В декабре 1910 года Толкиен снова приехал в Оксфорд. Ему предстояла вторая, последняя попытка сдать вступительный экзамен. На сей раз он чувствовал себя более уверенно — и не без оснований. Он хорошо подготовился и уже имел представление о том, какого рода вопросы ему будут задавать. И его ожидания оправдались: он выдержал экзамен и был принят в Эксетер-Колледж[17] с открытой классической стипендией[18]. Занятия должны были начаться в октябре следующего года.
Рональд надеялся получить более престижную повышенную стипендию (составлявшую сто фунтов в год) и в глубине души был уверен, что заслужил её. Но и шестидесяти фунтов в год вкупе с небольшим пособием на поступление в университет, выплаченным в школе короля Эдуарда, и содержанием, которое назначил своему воспитаннику отец Фрэнсис, при экономной жизни должно было хватить на весь курс обучения. На радостях Рональд нарушил данное опекуну обещание и телеграммой известил Эдит о своих успехах, а та ответила ему поздравительной телеграммой без подписи.
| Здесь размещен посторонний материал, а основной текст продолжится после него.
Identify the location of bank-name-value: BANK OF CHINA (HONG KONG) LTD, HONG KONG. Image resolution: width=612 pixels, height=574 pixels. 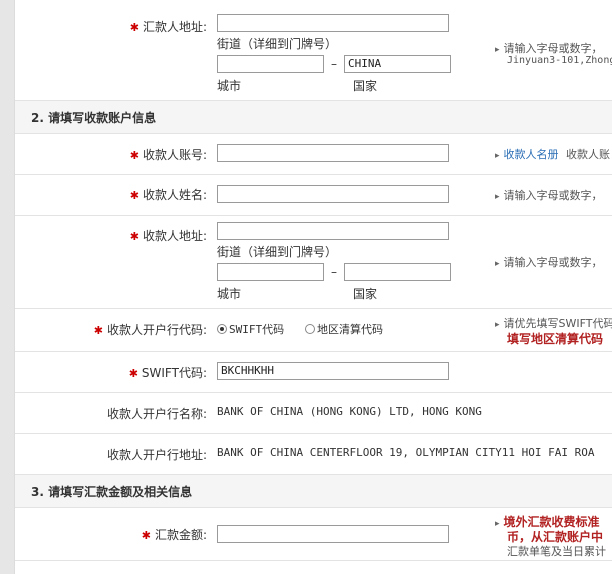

В школу короля Эдуарда, где ему предстояло доучиться ещё два триместра, Рональд вернулся в бодром расположении духа. Разумеется, он по-прежнему тосковал по Эдит, но он сознавал, что собственными силами только что преодолел одно из величайших препятствий в своей жизни. До воссоединения с возлюбленной оставалось всего два года, и к тому времени он будет уже студентом второго курса.